New Zealand’s Public Service Commission is expected to issue new guidance easing the restrictions on pay increases for thousands of Public Servants.
The Commission declined to comment on what was in the 2023 guidance, but journalists said it would significantly thaw the so-called pay freeze.
A draft of the guidance, while still calling for restraint, now encourages more flexibility to attract staff amid shortages in key areas.
The draft endorsed Agencies’ “targeted increases to various parts of their workforces”.
The draft drops references to strict limits on pay movements for those earning more than $NZ60,000 ($A55,730) a year and especially for anyone on more than $NZ100,000 ($A92,800).
However, the brakes would by no means be off entirely: “In all cases, the expectation remains that Agencies will fund any [pay] increases from within existing baselines,” the draft guidance states.
The Government has always rejected the assertion it imposed a freeze in 2020, calling it “restraint”.

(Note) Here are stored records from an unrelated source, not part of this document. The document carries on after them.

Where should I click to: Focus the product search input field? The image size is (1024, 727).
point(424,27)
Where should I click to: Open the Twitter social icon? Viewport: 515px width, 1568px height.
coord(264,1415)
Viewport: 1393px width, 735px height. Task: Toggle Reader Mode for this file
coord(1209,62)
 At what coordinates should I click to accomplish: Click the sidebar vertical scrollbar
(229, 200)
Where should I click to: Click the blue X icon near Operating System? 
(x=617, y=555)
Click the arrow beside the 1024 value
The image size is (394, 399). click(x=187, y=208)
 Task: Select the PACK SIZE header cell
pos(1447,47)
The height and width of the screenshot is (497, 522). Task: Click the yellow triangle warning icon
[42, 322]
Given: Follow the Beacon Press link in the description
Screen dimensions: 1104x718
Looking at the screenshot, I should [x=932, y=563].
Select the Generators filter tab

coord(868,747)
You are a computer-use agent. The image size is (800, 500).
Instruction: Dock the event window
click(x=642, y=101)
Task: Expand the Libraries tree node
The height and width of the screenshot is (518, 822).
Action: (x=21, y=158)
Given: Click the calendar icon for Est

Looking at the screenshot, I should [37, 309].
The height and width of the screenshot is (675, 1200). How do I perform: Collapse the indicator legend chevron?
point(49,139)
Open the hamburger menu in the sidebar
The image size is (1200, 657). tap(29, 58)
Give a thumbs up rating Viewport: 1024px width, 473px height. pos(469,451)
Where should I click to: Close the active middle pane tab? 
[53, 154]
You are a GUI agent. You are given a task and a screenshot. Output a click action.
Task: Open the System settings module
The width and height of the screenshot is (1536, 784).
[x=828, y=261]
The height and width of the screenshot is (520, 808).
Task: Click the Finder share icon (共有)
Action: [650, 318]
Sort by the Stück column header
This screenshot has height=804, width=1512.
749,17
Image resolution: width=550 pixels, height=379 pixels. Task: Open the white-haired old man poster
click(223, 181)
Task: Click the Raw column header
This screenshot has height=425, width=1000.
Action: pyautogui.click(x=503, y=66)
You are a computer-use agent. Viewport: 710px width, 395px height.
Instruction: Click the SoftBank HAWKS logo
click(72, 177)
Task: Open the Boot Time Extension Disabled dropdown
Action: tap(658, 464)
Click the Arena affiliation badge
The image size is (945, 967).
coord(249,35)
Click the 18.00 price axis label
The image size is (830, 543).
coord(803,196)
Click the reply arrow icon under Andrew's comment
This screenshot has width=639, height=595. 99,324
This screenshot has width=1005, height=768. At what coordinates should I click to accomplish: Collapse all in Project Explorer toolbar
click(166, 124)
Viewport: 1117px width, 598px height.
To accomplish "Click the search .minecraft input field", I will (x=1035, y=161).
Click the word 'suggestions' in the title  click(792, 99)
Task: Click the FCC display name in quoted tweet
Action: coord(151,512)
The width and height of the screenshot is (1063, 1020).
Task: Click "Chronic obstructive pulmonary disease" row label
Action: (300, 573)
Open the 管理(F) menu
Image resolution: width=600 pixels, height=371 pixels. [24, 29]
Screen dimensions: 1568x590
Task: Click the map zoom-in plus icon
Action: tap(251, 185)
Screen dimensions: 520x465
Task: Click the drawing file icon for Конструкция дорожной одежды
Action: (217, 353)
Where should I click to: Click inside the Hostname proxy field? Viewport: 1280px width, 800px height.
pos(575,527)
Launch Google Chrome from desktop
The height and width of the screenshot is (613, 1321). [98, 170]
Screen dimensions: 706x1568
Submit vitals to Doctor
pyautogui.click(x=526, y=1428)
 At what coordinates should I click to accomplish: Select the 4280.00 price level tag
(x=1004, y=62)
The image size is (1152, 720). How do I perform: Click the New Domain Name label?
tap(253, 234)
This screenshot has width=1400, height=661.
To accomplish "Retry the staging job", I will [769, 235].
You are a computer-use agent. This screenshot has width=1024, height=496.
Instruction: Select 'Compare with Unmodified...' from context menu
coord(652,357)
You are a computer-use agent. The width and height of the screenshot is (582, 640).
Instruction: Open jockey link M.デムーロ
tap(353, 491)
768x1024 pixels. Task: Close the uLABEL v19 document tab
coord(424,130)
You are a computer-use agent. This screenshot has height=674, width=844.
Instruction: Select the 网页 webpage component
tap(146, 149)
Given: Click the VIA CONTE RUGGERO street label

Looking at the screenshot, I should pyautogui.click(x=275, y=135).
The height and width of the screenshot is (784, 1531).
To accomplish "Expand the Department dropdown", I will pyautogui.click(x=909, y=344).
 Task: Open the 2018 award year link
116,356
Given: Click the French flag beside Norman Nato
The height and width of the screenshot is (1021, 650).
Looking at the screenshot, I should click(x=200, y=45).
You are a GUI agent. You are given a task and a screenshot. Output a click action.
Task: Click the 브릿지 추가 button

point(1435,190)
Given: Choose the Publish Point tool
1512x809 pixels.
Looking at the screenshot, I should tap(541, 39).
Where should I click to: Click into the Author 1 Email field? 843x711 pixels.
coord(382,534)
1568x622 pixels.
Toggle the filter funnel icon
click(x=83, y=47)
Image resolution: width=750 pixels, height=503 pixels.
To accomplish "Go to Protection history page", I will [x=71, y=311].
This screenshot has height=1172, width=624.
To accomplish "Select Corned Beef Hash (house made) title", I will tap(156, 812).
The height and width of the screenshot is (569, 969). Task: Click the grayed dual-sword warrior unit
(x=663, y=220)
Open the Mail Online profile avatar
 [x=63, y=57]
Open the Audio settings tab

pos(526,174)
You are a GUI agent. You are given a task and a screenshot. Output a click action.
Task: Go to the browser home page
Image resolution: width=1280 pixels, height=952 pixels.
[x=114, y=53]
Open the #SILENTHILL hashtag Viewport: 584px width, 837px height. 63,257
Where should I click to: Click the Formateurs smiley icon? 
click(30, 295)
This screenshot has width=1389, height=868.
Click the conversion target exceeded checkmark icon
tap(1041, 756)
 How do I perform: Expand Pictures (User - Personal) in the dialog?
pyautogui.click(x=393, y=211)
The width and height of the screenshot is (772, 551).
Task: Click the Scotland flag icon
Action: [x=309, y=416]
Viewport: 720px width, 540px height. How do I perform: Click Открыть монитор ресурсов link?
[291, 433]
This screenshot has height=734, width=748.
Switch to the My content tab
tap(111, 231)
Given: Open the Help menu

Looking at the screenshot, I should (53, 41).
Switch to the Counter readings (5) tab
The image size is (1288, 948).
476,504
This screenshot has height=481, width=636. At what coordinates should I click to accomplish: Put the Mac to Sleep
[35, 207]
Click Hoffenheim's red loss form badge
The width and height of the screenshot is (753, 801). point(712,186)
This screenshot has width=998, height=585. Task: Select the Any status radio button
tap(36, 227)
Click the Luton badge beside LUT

It softened its 2020 approach in 2021, and suggested it might allow for cost-of-living rises, bringing forward a review of the whole approach to last year, instead of 2023.
Pay rates in the core public sector of 35 Agencies have risen since 2020 however, they have been generally below the rate of the private sector.
In what could prove to be controversial, the draft gave a lot of weight to a new pay approach, the Public Sector Pay Adjustment (PSPA), which some unions are resisting.
The PSPA had been used so far to settle more than a dozen collective agreements, offering a $NZ4,000 ($A3,700) pay rise in the first year and three per cent, or $NZ2,000 ($A1,850), in the second.
It covered scores of Agencies.
However, some of the more powerful unions, such as those representing teachers, nurses and senior doctors, have rejected it as putting workers’ pay behind inflation.
Any attempt to set it up as some kind of default position for bargaining could provoke union opposition.